Work task —
From the data below, repeat exactly the lines from the line with "Task: Click the Perp DEXs menu item" to the line with "The height and", both included.

The input —
****************

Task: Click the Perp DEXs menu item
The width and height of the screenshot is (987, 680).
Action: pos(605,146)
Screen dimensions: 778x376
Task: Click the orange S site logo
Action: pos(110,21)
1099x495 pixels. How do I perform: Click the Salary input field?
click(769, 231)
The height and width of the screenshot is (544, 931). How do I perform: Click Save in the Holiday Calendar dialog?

****************

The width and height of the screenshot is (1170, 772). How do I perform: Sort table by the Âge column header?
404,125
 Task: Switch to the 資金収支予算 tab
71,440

****************

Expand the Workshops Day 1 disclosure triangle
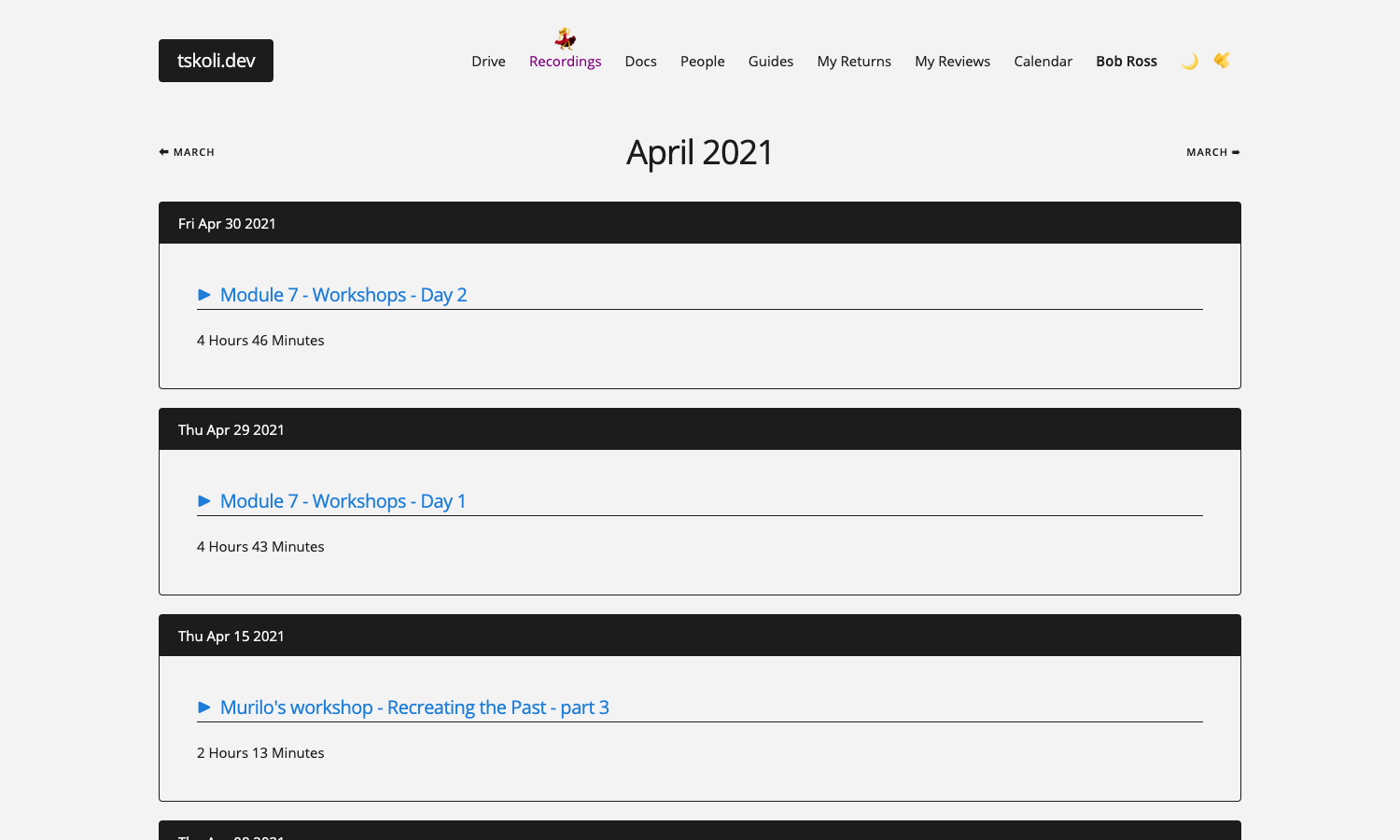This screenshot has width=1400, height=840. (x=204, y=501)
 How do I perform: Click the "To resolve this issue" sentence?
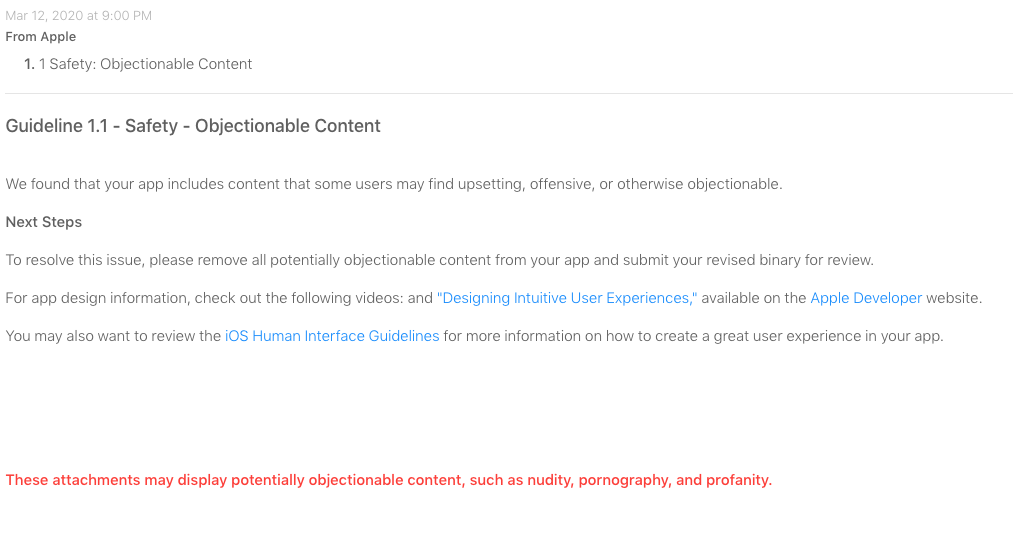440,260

****************

Result —
Task: Click the Perp DEXs menu item
The width and height of the screenshot is (987, 680).
Action: pos(605,146)
Screen dimensions: 778x376
Task: Click the orange S site logo
Action: pos(110,21)
1099x495 pixels. How do I perform: Click the Salary input field?
click(769, 231)
The height and width of the screenshot is (544, 931). How do I perform: Click Save in the Holiday Calendar dialog?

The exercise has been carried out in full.